• [What you should do] Copy out every line of the records below word for word, leaving out the pictures.

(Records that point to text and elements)
————
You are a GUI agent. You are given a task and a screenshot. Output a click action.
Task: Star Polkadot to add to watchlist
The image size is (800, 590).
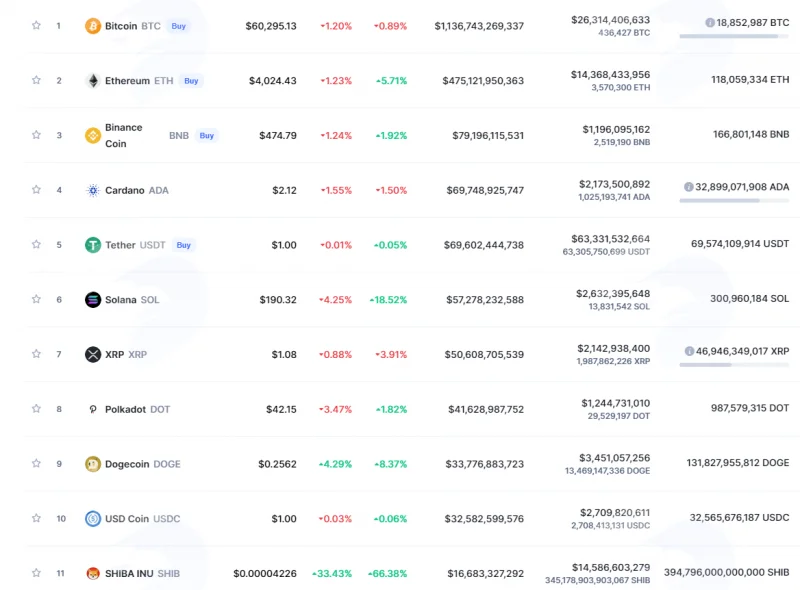click(36, 408)
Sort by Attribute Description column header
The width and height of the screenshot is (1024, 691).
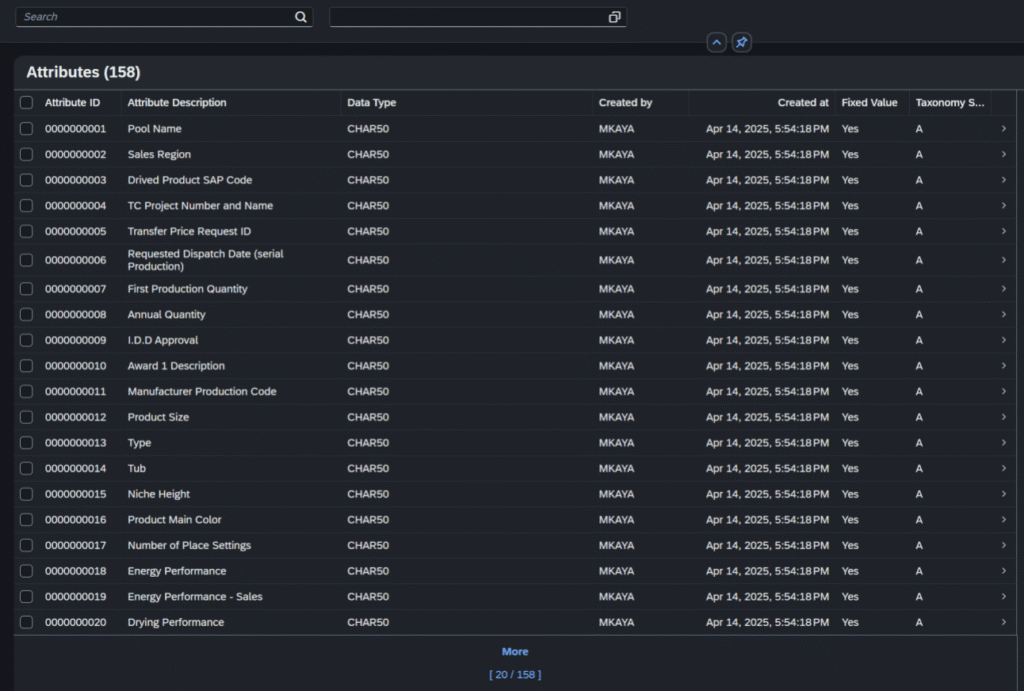(x=177, y=103)
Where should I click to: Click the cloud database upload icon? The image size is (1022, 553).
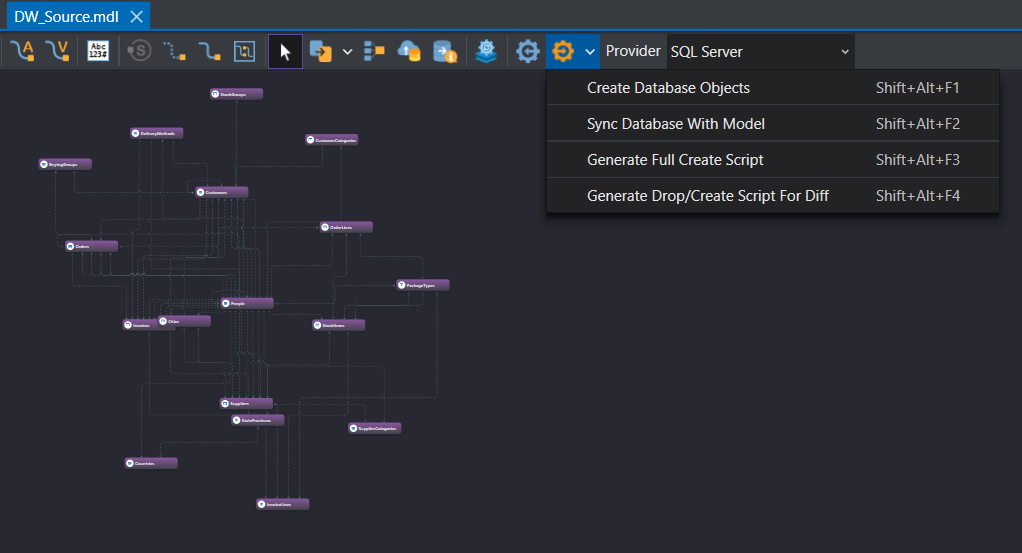tap(409, 51)
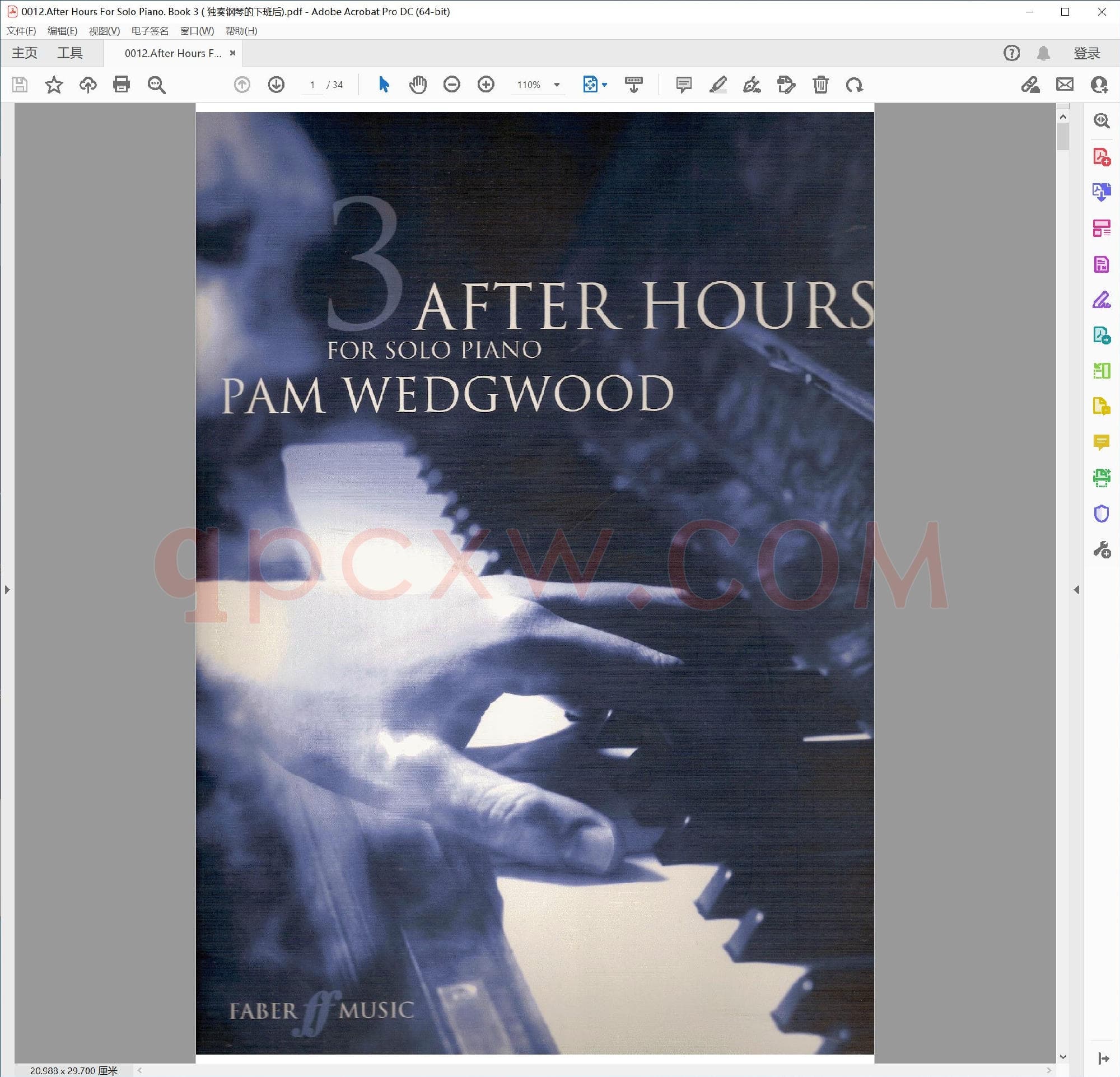Viewport: 1120px width, 1077px height.
Task: Collapse the right tools pane arrow
Action: pos(1076,589)

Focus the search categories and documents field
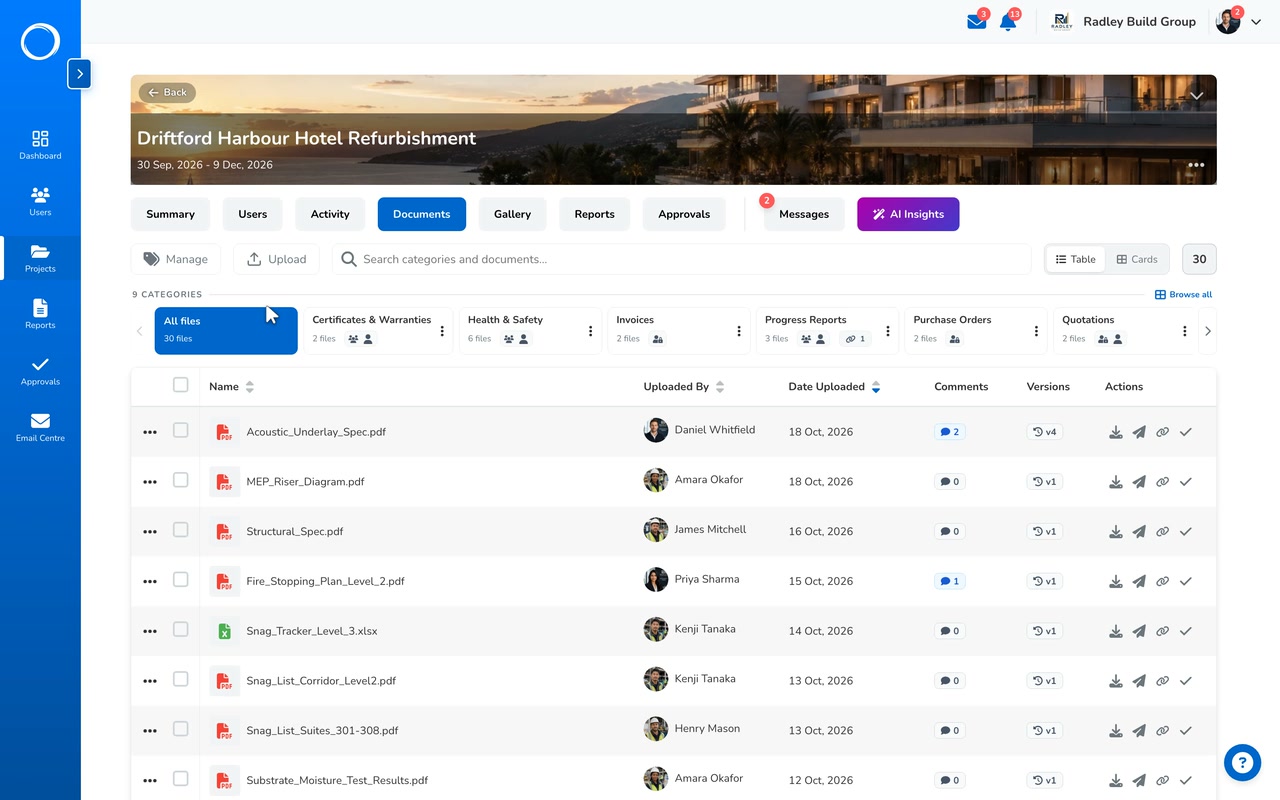tap(681, 259)
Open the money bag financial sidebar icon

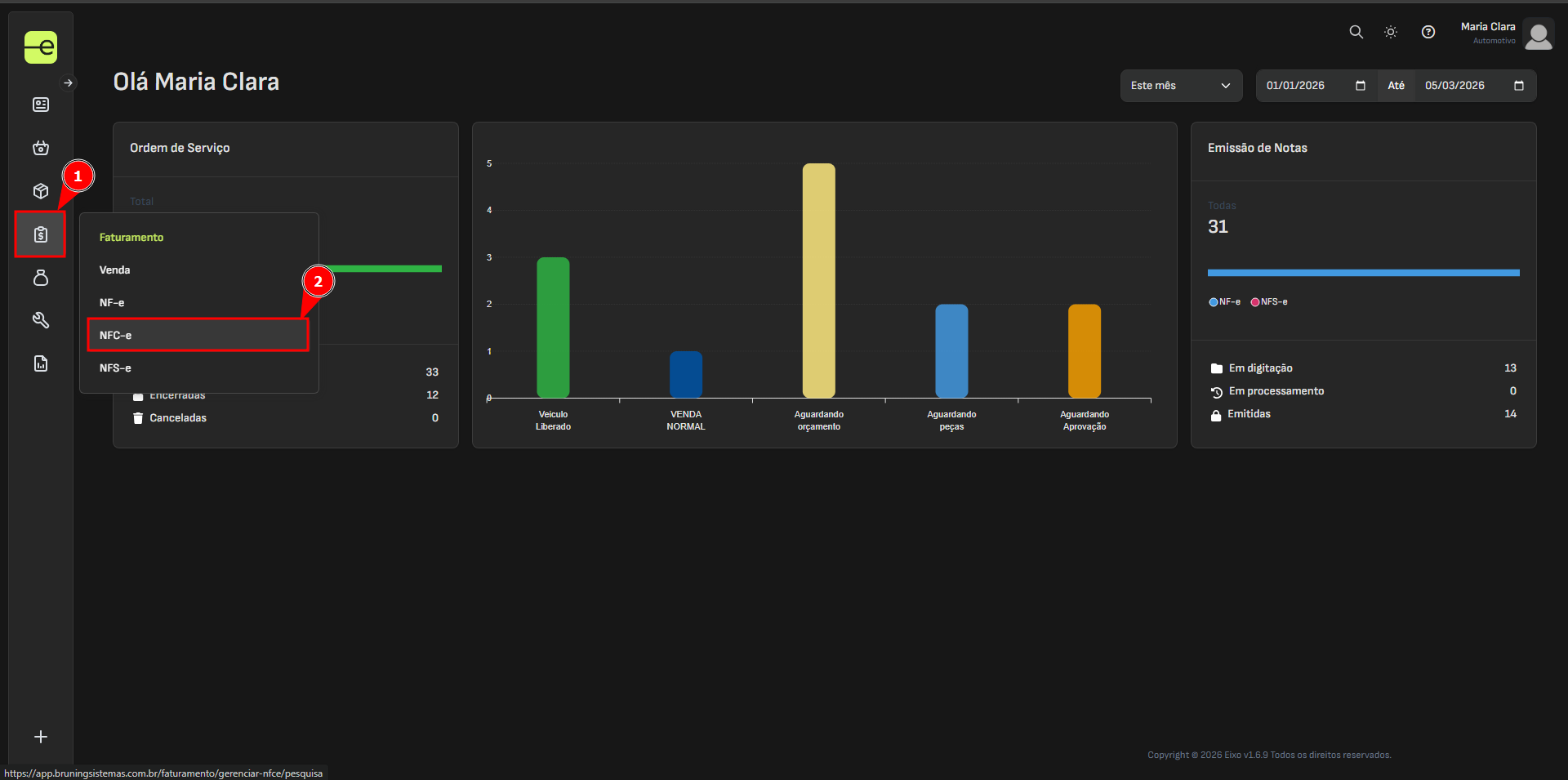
————
• [Response to the task]
You are a GUI agent. You are given a task and a screenshot. Output a click action.
Task: Star Polkadot to add to watchlist
The image size is (800, 590).
click(36, 408)
Sort by Attribute Description column header
The width and height of the screenshot is (1024, 691).
(x=177, y=103)
Where should I click to: Click the cloud database upload icon? The image size is (1022, 553).
tap(409, 51)
Viewport: 1120px width, 1077px height.
Task: Collapse the right tools pane arrow
Action: pos(1076,589)

Focus the search categories and documents field
tap(681, 259)
Open the money bag financial sidebar icon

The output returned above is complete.